Ted Hughes: la funa doble
y los versos escondidos de Sylvia Plath
LA FUNA LITERARIA
Por Anik Nagel   |    Marzo de 2026
La funa es la respuesta visceral a un silencio sistémico; una forma desesperada de recalibrar una balanza rota.
Pocas figuras literarias han sido protegidas con tanta ferocidad por las instituciones patriarcales como Ted Hughes, y pocas escritoras han sido tan martirizadas como Sylvia Plath. De adolescentes se nos enseñó a leer su historia como un dark romance, una “tragedia romántica”, un amor cataclísmico como el de Catherine y Heathcliff.

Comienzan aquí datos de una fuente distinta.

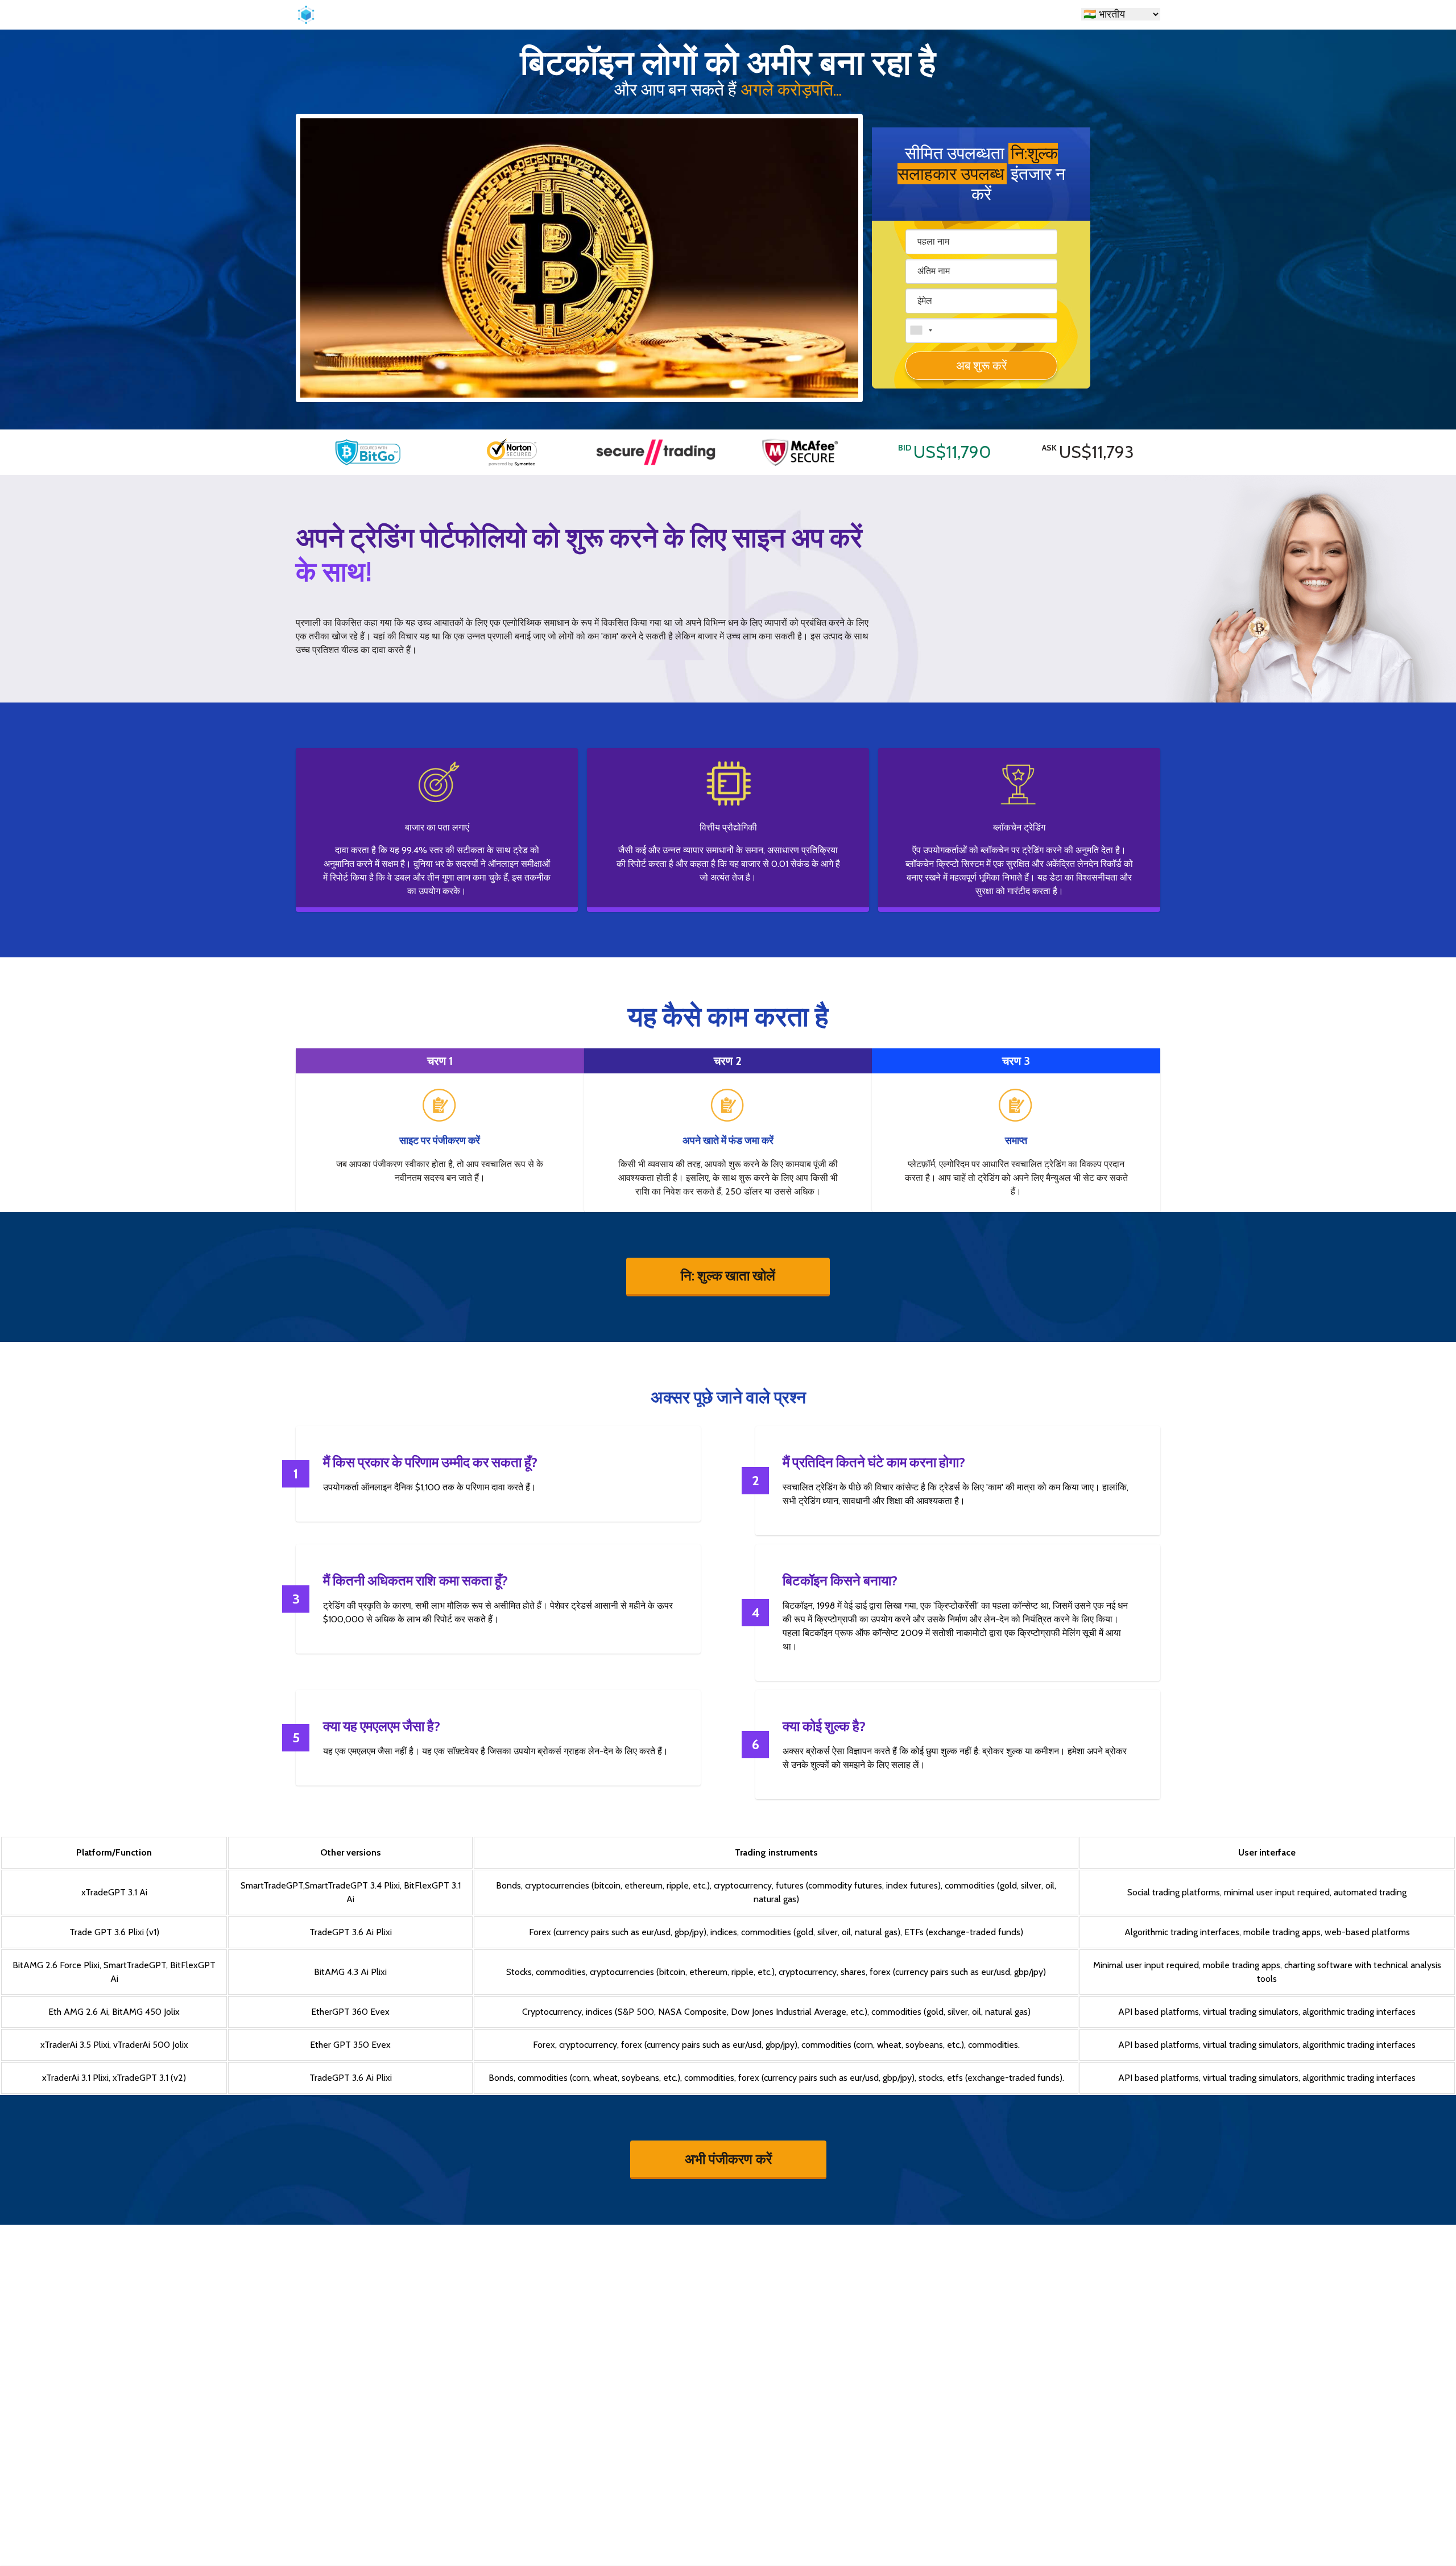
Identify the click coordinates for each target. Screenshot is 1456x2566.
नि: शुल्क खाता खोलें (728, 1275)
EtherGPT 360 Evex (350, 2011)
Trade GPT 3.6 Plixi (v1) (114, 1932)
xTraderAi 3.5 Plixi (74, 2044)
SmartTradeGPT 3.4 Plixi (352, 1885)
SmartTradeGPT (272, 1885)
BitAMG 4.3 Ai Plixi (350, 1971)
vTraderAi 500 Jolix (150, 2044)
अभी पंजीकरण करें (728, 2158)
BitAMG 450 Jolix (146, 2011)
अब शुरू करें (981, 365)
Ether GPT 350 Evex (350, 2044)
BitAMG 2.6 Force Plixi (56, 1965)
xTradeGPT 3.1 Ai (114, 1892)
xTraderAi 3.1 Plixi (75, 2077)
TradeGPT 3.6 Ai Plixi (350, 1932)
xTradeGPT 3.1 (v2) (149, 2077)
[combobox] (921, 330)
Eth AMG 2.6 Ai (78, 2011)
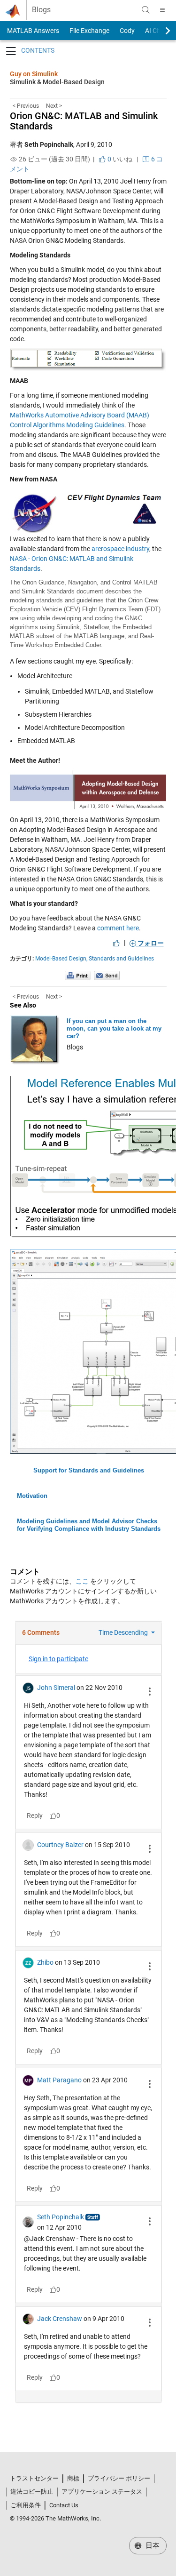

Pero esos eufemismos estériles ocultan algo esencial: Plath vivió, escribió y murió dentro de un sistema que normalizaba la subordinación femenina y hacía del manicomio un destino no poco habitual para las mujeres; y Hughes fue —por amor, por ignorancia o por haber nacido varón— una de las figuras engranaje más visibles de ese sistema.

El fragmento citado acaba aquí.